Przy bardzo dobrej widoczności, sprawdzonej pogodzie i z raczkami w plecaku można pokusić się o wejście na Giewont lub Kasprowy Wierch, jednak te trasy zajmą już co najmniej 6,5 godziny. Gdy nasze umiejętności górskie wzrosną, można zastanowić się nad wyruszeniem w okolicę Doliny Pięciu Stawów, Tatr Zachodnich i Tatr Wysokich. Życzę wszystkim udanych i bezpiecznych zimowych podbojów!
Zimowe warianty szlaków w Tatrach
Warto zdawać sobie sprawę, że niektóre nieco bardziej wymagające szlaki w okresie zimowym są zamknięte, a inne mają zmieniony przebieg tak, by były bardziej bezpieczne. Każda mapa zawiera informacje o okresowym zamknięciu szlaków, ale tylko jedna mapa papierowa uwzględniała te zimowe warianty – były to „Zimowe Tatry Polskie” wydawnictwa Compass. Niestety klika lat temu ta edycja przestała być kontynuowana, przez co obecnie bardzo trudno znaleźć ją na półkach w księgarniach. Zachęcam jednak, by zajrzeć do wersji elektronicznej ➡ TUTAJ ⬅.
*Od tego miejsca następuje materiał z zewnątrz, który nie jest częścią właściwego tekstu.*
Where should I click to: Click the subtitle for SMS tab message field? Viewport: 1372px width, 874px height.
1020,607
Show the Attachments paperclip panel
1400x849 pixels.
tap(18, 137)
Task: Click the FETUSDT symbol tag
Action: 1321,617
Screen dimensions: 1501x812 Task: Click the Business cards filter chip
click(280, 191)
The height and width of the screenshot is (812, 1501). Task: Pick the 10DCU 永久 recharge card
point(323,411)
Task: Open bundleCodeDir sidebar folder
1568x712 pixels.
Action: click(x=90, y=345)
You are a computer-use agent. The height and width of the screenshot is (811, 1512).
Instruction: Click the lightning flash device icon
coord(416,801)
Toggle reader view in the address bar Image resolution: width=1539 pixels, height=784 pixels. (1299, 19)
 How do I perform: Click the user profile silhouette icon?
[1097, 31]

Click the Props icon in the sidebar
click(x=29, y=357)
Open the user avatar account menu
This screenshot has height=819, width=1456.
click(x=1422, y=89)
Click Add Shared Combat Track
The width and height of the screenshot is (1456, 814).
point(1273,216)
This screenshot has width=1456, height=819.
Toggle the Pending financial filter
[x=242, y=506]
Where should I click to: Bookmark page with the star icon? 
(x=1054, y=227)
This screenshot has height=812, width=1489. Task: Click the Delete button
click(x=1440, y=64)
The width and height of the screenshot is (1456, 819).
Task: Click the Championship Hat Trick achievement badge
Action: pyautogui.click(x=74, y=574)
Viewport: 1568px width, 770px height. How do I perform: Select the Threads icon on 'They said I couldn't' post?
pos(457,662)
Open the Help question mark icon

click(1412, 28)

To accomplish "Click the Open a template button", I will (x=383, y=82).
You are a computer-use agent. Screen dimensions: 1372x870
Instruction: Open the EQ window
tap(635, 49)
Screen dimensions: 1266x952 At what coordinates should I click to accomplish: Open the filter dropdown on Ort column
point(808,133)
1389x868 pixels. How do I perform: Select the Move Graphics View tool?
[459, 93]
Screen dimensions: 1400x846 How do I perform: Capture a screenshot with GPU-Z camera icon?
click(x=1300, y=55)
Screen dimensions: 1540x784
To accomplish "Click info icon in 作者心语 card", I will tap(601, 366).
O ile nie zależy nam jednak na trudniejszych szlakach i planujemy stosunkowo proste wędrówki po najbardziej popularnych trasach, a także po polanach i dolinach (które nawet w śniegu i deszczu nie stanowią zbyt dużego wyzwania), to nie musimy się zbytnio przejmować „zimowymi wariantami”, a „letnia” mapa w zupełności wystarczy.